“Isaac is one of the most engaging figures in Holy Scripture, probably because he is the most associated with the exuberance of laughter. Isaac was named for laughter, in fact, because that name, formed from the verbal root shq, literally means “he will laugh.” It is ever a marvel and a grace, for sure, to hear a little infant laugh, and I confess, for my part, a preference for the view that babies, when they come to earth, bring along with them the laughter of the angels.
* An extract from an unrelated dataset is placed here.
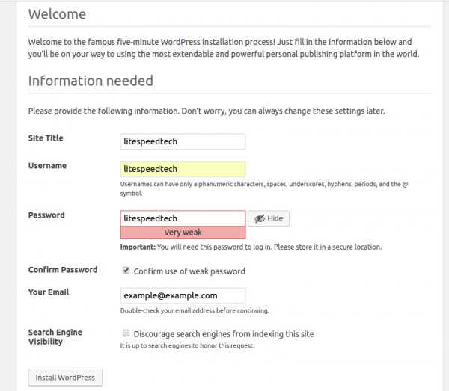Click the Site Title label
The width and height of the screenshot is (449, 391).
pos(46,138)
In the birth of Isaac, however, the circumstances attendant on his unexpected appearance in this world afforded an even ampler ground for mirth. No one felt this better than his mother, Sarah, who conceived him at the age of 89, and the happy laconism that she delivered, right after delivering her son, was smartly to the point: “God has made me laugh, and all who hear will laugh with me” (Genesis 21:6)…….
According to the full, Christian understanding of the Holy Scriptures, the joy of Abraham and Sarah at the promised birth of Isaac was burdened with the gold of prophecy, for his miraculous begetting foretold a later conception more miraculous still. Isaac was, in truth, a type and pledge of “Jesus Christ, the Son of David, the Son of Abraham” (Matthew 1:1). And Mary, mother of this Newer Isaac, having conceived him in virginity just days before, made perfect her responding song of praise by remembering the mercy that God “spoke to our fathers, to Abraham and to his seed forever” (Luke 1:55).
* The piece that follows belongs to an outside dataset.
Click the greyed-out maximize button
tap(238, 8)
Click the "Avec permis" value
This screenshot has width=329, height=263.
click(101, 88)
Did not Abraham himself anticipate with joy the later coming of that more distant Seed? Surely so, for even our Newer Isaac proclaimed, “Your father Abraham rejoiced to see my day, and he saw it and was glad” (John 8:56). Like Moses (5:46), Isaiah (12:41), and David (Matthew 22:43), Abraham was gifted to behold, in mystic vision, the final fulfillment of that primeval word, “But my covenant will I establish with Isaac” (Genesis 17:21).
In the second century, St. Irenaeus of Lyons expressed thus the mystery inherent in the figure of Isaac: “Abraham, knowing the Father through the Word, who made heaven and earth, confessed him as God, and taught by a vision that the Son of God would become a Man among men, by whose arrival his seed would be as the stars of heaven, he longed to see that day, so that he too might embrace Christ, as it were; and beholding him in the Spirit of prophecy, he rejoiced” (Against the Heresies 4.7.1).”- Fr. Patrick Reardon in the Nov. 2003 issue of Touchstone Magazine.